The 2010 Equality Act was also a key justification for greater scrutiny of
religious schools, but clearly some ‘protected characteristics’ are more
protected than others. Nevertheless, the need to combat the pernicious
influence of Islamic social conservatism is not the full story here either. Ofsted
approved material on combating ‘religious extremism’ often does not mention the type of
religious extremism. They will often downplay the threat of Islamic terrorism in the process.
What’s not widely known, however, is that after Brexit some
educationalists promoted the idea that support for Leaving the EU could be
classified as a form of political extremism and thus ‘prevented’ in the
classroom. A questionnaire sent around by universities and exam boards on
teaching content in sixth forms slipped in Brexit as a game changing ‘danger’. Attempting
to paint Brexit as an example of ‘far right extremism’ was always a stretch
outside of the Guardian. But as Claire Fox noted, the cranking up of identity politics in state schools has become a galvanising mechanism
against the populist revolt of Brexit. It is the need to contain ‘populism’
that helps explain the drive on identity politics and LGBT issues in schools.

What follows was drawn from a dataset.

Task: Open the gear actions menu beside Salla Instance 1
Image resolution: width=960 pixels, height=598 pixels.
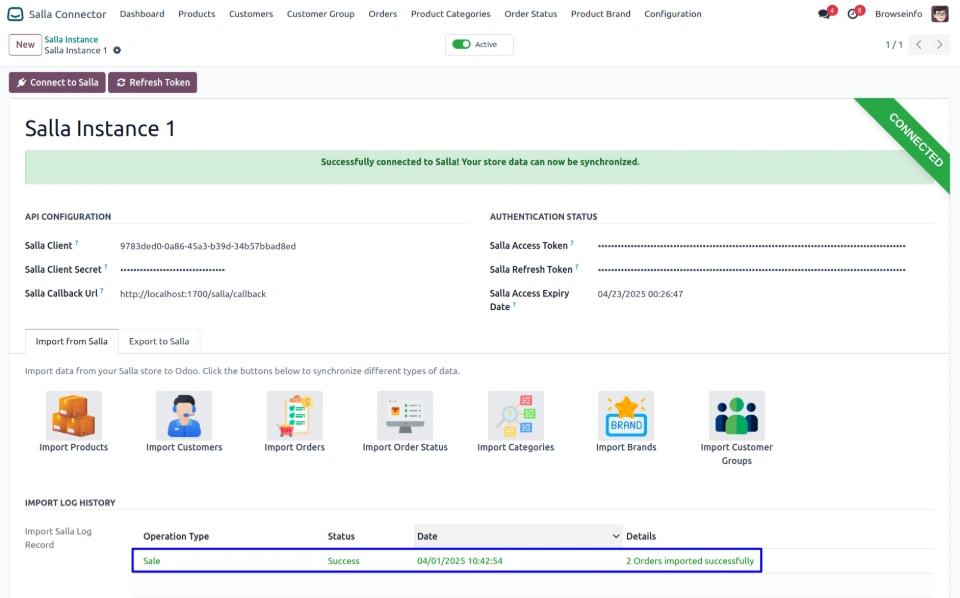Action: point(117,51)
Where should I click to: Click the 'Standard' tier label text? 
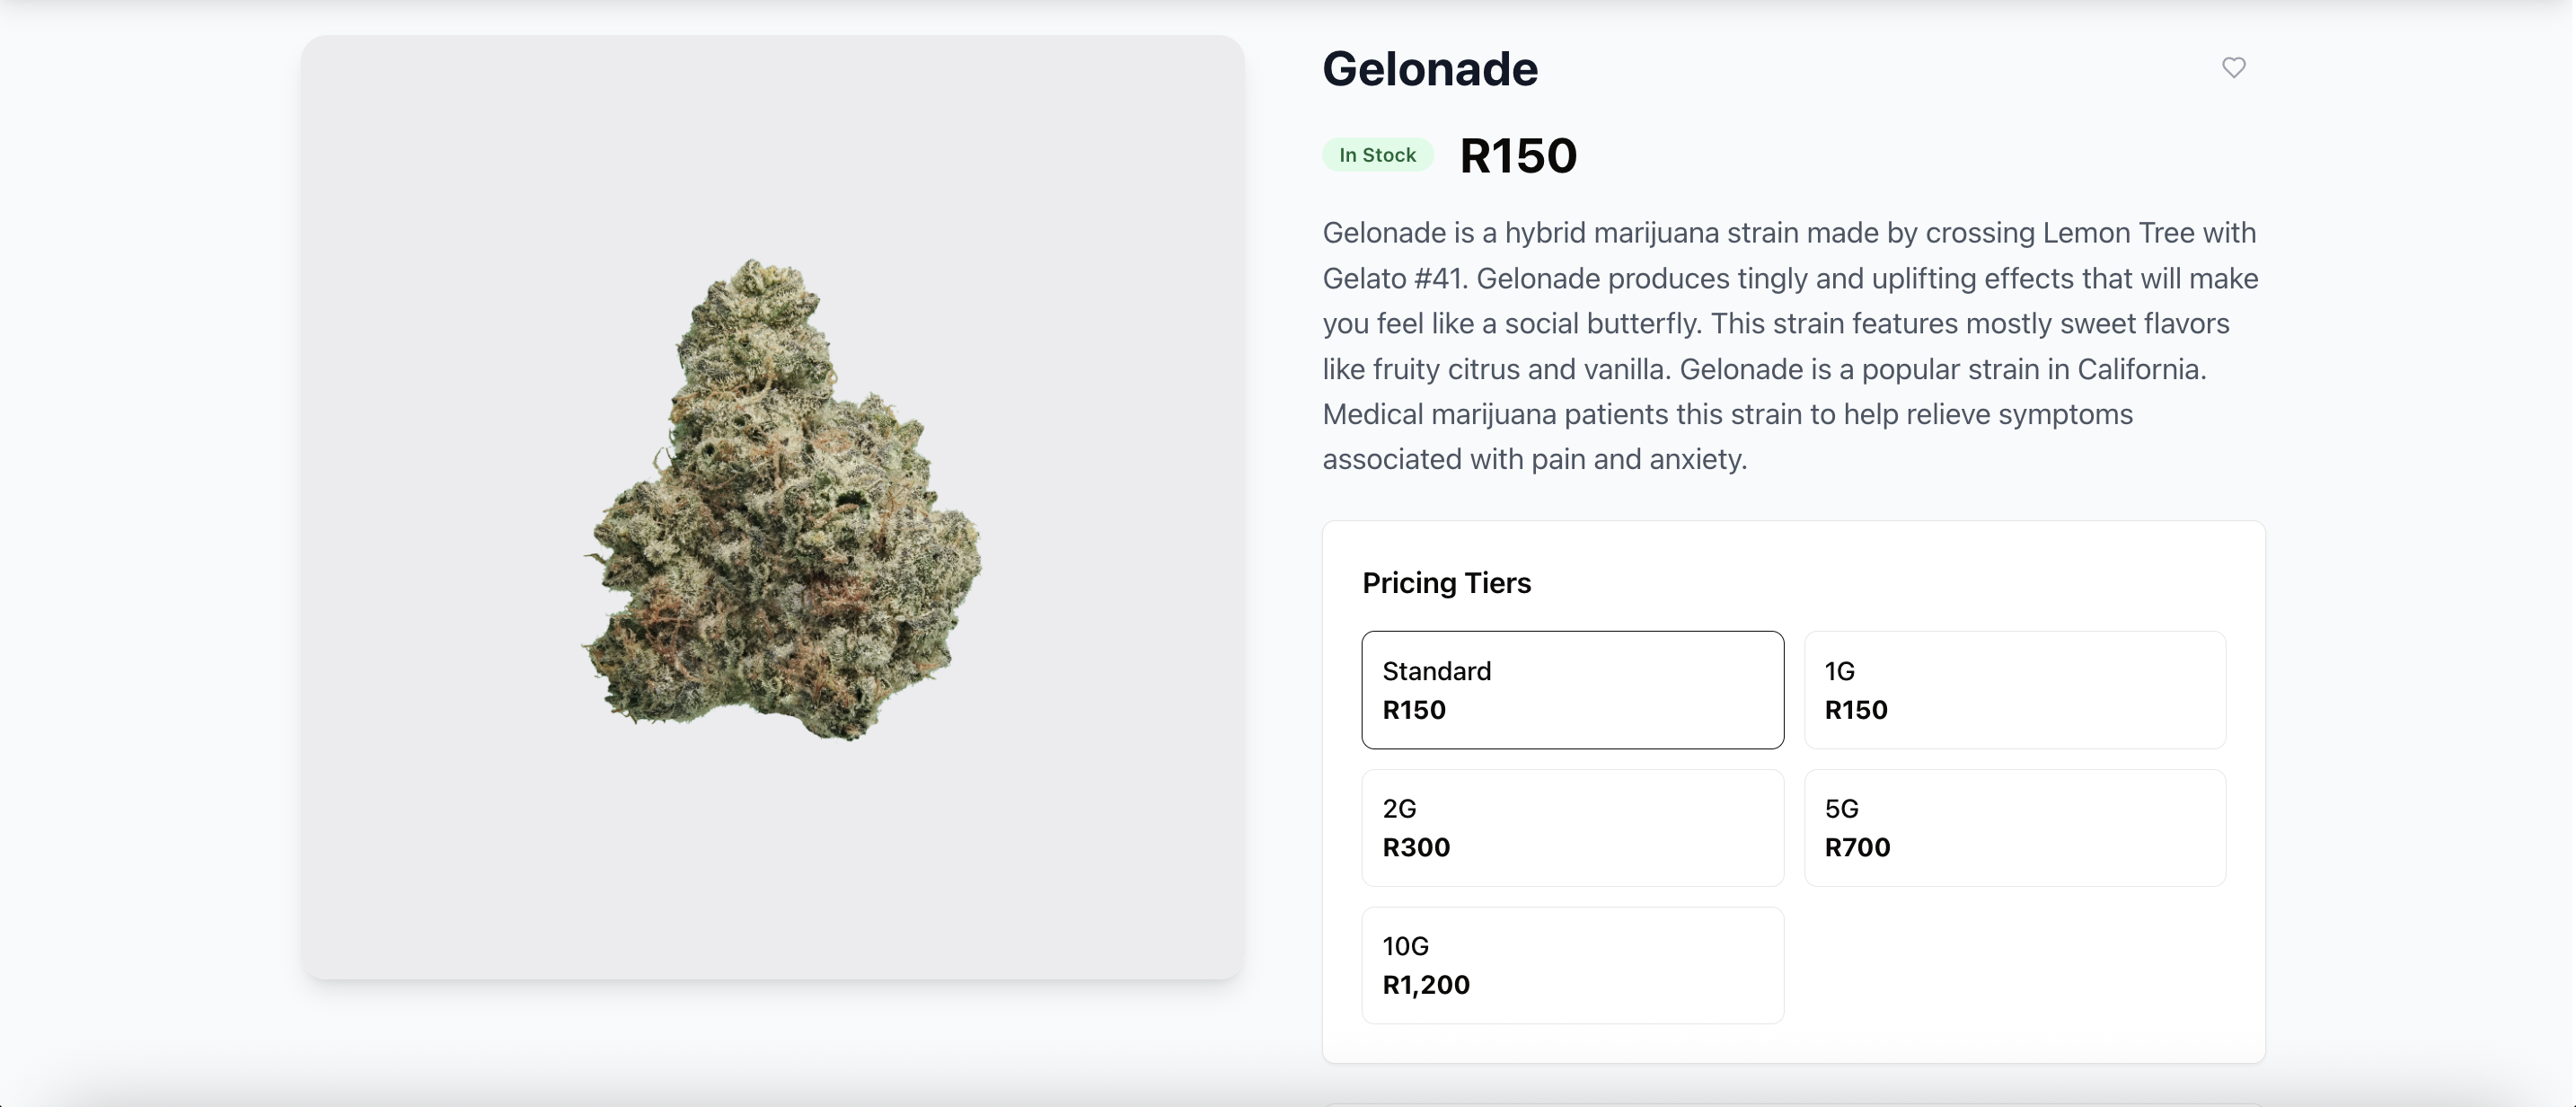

Finally, the other contentious issue with Ofsted is the catch all word
of Safeguarding. This has become a blank cheque to write anything that the
state believes poses 'risk' or 'harm' to children. Of course, schools have always
ensured children’s safety and wellbeing, and that is important. But Safeguarding has become a justification for a whole range of petty authoritarianism. More often, it translates
to snooping on a child’s home life and undermining parental authority. Again,
Ofsted can downgrade schools if they feel they’re not encouraging children to
report wellbeing and safety issues to teachers. In this respect, the SNP’s
Named Persons Act - essentially making all children wards of the state - is steadily being introduced through the back door, by way of
threatening schools with a special measures grading if they don’t comply.
Ofsted has always been political, ensuring that the
ideological needs of the ruling elite can be transmitted into state schools at
any given time. It was created once older mediators of elite rule had collapsed
in the post-Cold War era. The difference today is that Ofsted have become a key
institution to enforce new elite authoritarianism onto the next generation; to
provide moral purpose for an out-at-sea political class and contain what they
see as the dreaded spectre of populism.